◆ **THE TASK**
Reproduce, with no changes, the part of the records below that opens with the line containing "Given: Open the @MattWalshBlog handle link" and closes with the line containing "point(87,9)", both lines included.

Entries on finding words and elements
───

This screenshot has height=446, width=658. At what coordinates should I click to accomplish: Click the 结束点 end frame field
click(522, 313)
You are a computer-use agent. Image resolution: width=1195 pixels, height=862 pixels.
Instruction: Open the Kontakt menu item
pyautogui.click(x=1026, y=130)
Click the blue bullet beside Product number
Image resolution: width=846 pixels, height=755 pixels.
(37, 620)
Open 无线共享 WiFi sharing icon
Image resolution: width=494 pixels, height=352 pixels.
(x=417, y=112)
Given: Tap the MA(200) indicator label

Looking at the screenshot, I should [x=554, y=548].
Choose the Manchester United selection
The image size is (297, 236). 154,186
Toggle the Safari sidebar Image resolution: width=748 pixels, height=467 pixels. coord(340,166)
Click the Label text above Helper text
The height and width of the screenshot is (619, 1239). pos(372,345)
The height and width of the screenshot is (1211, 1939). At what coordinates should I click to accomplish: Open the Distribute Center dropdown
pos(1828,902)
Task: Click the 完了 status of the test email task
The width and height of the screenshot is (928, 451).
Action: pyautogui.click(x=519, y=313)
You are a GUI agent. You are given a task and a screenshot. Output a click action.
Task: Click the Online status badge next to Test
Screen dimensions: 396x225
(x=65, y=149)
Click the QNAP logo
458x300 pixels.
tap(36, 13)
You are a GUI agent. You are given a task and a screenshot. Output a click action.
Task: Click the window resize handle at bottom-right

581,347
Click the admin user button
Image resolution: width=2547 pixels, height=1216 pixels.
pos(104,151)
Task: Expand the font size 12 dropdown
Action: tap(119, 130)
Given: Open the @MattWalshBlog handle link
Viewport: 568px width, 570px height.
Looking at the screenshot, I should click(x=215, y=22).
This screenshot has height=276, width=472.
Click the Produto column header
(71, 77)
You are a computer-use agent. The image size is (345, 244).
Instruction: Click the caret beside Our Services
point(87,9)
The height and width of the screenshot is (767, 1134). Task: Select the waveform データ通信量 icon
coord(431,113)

───

◆ **OUTPUT FOR THIS EXERCISE**
Given: Open the @MattWalshBlog handle link
Viewport: 568px width, 570px height.
Looking at the screenshot, I should click(x=215, y=22).
This screenshot has height=276, width=472.
Click the Produto column header
(71, 77)
You are a computer-use agent. The image size is (345, 244).
Instruction: Click the caret beside Our Services
point(87,9)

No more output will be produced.